その会社は既に移転しており、今やそこはもぬけの殻。

地上から階段を降りた半地下的なオフィスだったので、働いている人の姿がよく見えた。どちらかと言えば若い人たちが働いていた。彼らが喋っているのを見たことがなかったので、コワーキングスペースかもしれないと思ったほどだ。(ただ備品の感じをみるに、おそらく会社だったと思う)

それにしても、何をしている会社なのかまるで検討がつかなかった。

会社名を示すプレートは一切ない。昨年、緊急事態宣言が発令されたタイミングも、変わらずに出社して仕事をしている。もちろん世の中にはリモートワークができない業態もあるだろう。特段彼らが四六時中お客さんと向き合っているような感じはしなかったけれど。

PCのモニターに、いくつもの付箋を貼っている女性がいた。

彼女の付箋が外されることはついになかった。
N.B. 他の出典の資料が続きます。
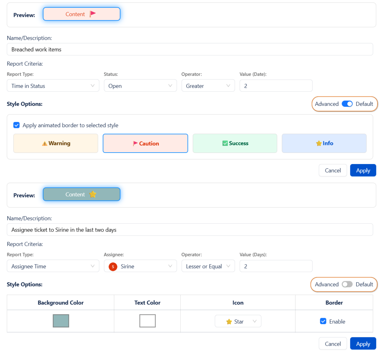Click Cancel at the bottom of the second rule
Viewport: 383px width, 356px height.
(x=333, y=344)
備忘のためのメモかもしれないし、門外不出のパスワードかもしれない。

「かもしれない」が積み重なり、あの会社の正体が気になって仕方がない。残念ながら、働いている人たちの顔を誰ひとり憶えていない。別の場所ですれ違っても気付くことはないだろう。

何の会社だったんだろう。知らないうちに交差することもあるかもしれない。長く、事業を続けてさえいれば。